A team of researchers looking into the niche world of what happens after a nuclear accident have some good news. They say we shouldn't all be evacuated, as evacuation leads to stress and stress is bad in itself. Also, we'd only be likely to lose a few months off our lives as a result of the exposure to radioactive matter, which is about the same end result as choosing to live in a polluted metropolis for your productive youthful years.
That's the slightly contrived conclusion of a team from the University of Bristol anyway, which says that the mass evacuation of the Fukushima area following the tsunami catastrophe was overdone -- and that even the post-Chernobyl abandonment of the surrounding countryside was a bit unnecessary -- as in the long term, a few extra cases of cancer per head of population isn't worth the massive stresses of relocation.
To prove this, the Bristol uni team pretended a fictional nuclear reactor in West Sussex went haywire and leaked a dirty cloud over the county.
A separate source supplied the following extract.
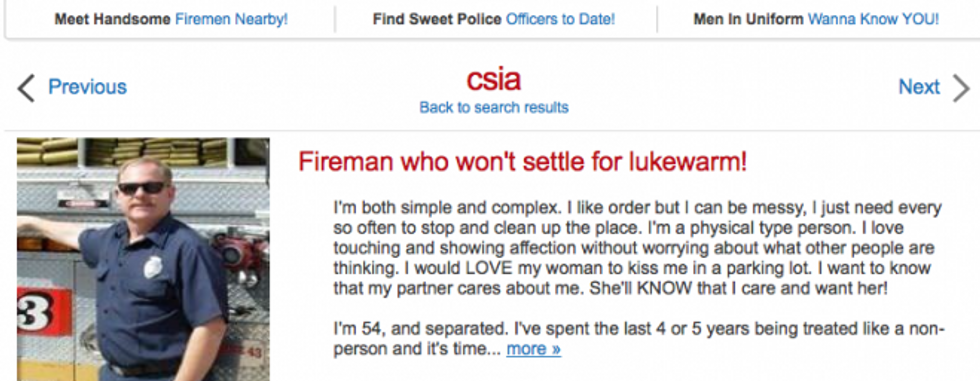Click the fireman's face in profile photo

[144, 186]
The researchers estimated that despite the fallout drifting over 3.9 million people in the south east, this would only lead to an extra 1,500 cases of cancer in the exposed population; something the scientists think is fine. All they need to work on now is a way to communicate that to people, as we suspect everyone will tear their skin off in panic if told to simply wait out a passing nuclear radiation cloud. [The Times via Standard]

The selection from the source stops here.